* start Selection *

Re: Questions/issues with nutch

Tejas Patil Fri, 28 Jun 2013 09:53:38 -0700

The "storage.schema.webpage" seems messed up but I don't have ample time
now to look into it. Here is what I would suggest to get things working:
*
*
*[1] Remove all the old data from HBase*


(I assume that HBase is running while you do this)
*cd $HBASE_HOME*
*./bin/hbase shell
*
In the HBase shell, use "list" to see all the tables, delete all of those
related to Nutch (ones named as *webpage).
Remove them using "disable" and "drop" commands.

eg. if one of the tables is "webpage", you would run this:
*disable 'webpage'
*
*drop 'webpage'*
* *

*[2] Run crawl*
I assume that you have not changed "storage.schema.webpage" is
nutch-site.xml and nutch-default.xml. If yes, revert it to:

*<property>*
*  <name>storage.schema.webpage</**name>*
*  <value>webpage</value>*
*  <description>This value holds the schema name used for Nutch web db.*
*  Note that Nutch ignores the value in the gora mapping files, and uses*
*  this as the webpage schema name.*
*  </description>*
*</property>*

Run crawl commands:
*bin/nutch inject urls/*
*bin/nutch generate -topN 50000  -noFilter -adddays 0*
*bin/nutch fetch -all -threads 5  *
*bin/nutch parse -all *

*[3] Perform indexing*
I assume that you have Solr setup and NUTCH_HOME/conf/schema.xml copied in
${SOLR_HOME}/example/solr/conf/. See bullets 4-6 in [0] for details.

* end Selection *
* start Entries shown *

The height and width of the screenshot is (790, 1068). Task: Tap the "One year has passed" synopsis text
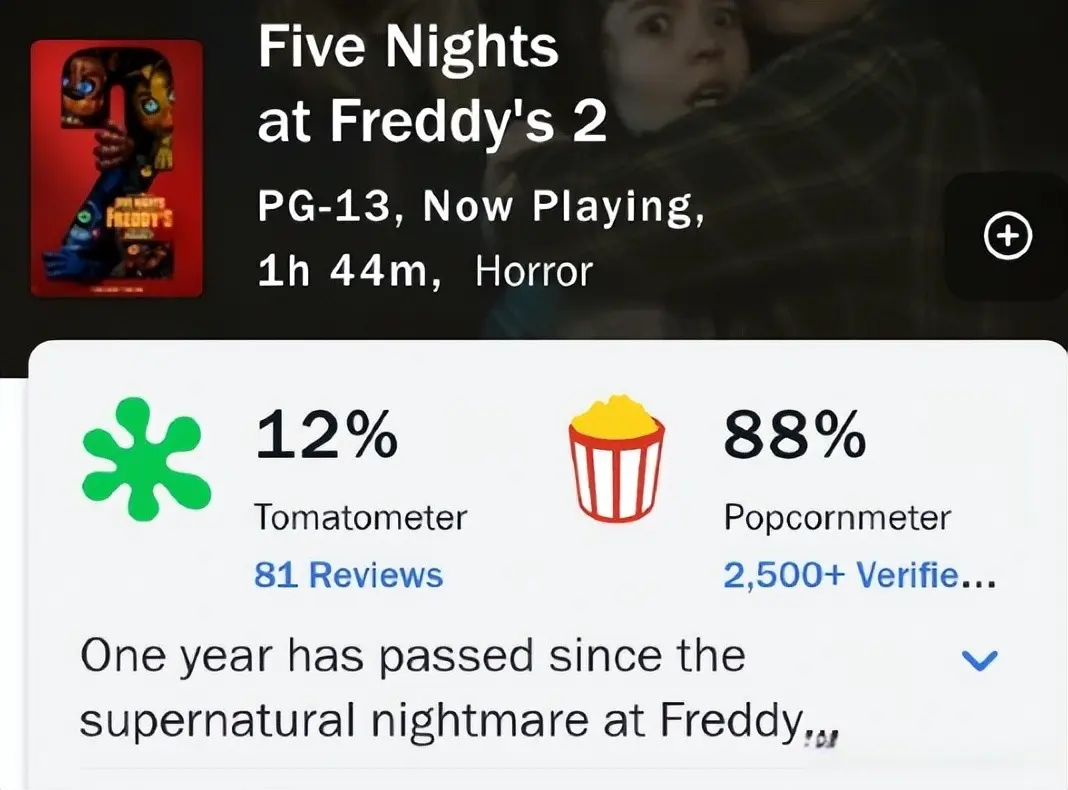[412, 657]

* end Entries shown *
* start Entries shown *

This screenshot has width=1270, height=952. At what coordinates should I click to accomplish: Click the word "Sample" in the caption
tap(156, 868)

* end Entries shown *

Exercise description:
Continue the mailing-list reply about getting Nutch working with HBase, starting after its final sentence.

Written response:
Start solr and run the indexing command:
*bin/nutch solrindex  $SOLR_URL -all *

[0] : http://wiki.apache.org/nutch/NutchTutorial

Thanks,
Tejas

On Thu, Jun 27, 2013 at 1:47 PM, h b <[email protected]> wrote:

> Ok, so avro did not work quite well for me, I got a test grid with hbase,
> and I started using that for now. All steps ran without errors and I see my
> crawled doc in hbase.
> However, after running the solr integration, and querying solr, I get back
> nothing. Index files look very tiny. The one thing I noted is a message
> during almost every step
>
> 13/06/27 20:37:53 INFO store.HBaseStore: Keyclass and nameclass match but
> mismatching table names  mappingfile schema is 'webpage' vs actual schema
> 'crawl2_webpage' , assuming they are the same.
>
> This looks suspicious and I think this is the one causing the solr index to
> be empty. Googling suggested I should edit the nutch-default,xml, I tried
> and rebuilt the job but no luck with this message.
>
>
>
> On Thu, Jun 27, 2013 at 10:30 AM, h b <[email protected]> wrote:
>
> > Ok, I ran a ant, ant jar and ant job and that seems to have picked up the
> > config changes.
> > Now, the inject output shows that it is using AvroStore as Gora storage.
> >
> > Now I am getting Nullpointer on
> >
> > java.lang.NullPointerException
> >         at
> >
> org.apache.gora.mapreduce.GoraOutputFormat.setOutputPath(GoraOutputFormat.java:70)
> >         at
> >
> org.apache.gora.mapreduce.GoraOutputFormat.getRecordWriter(GoraOutputFormat.java:91)
> >         at
> >
> org.apache.hadoop.mapred.MapTask$NewDirectOutputCollector.<init>(MapTask.java:521)
> >         at
> org.apache.hadoop.mapred.MapTask.runNewMapper(MapTask.java:636)
> >         at org.apache.hadoop.mapred.MapTask.run(MapTask.java:323)
> >         at org.apache.hadoop.mapred.Child$4.run(Child.java:270)
> >         at java.security.AccessController.doPrivileged(Native Method)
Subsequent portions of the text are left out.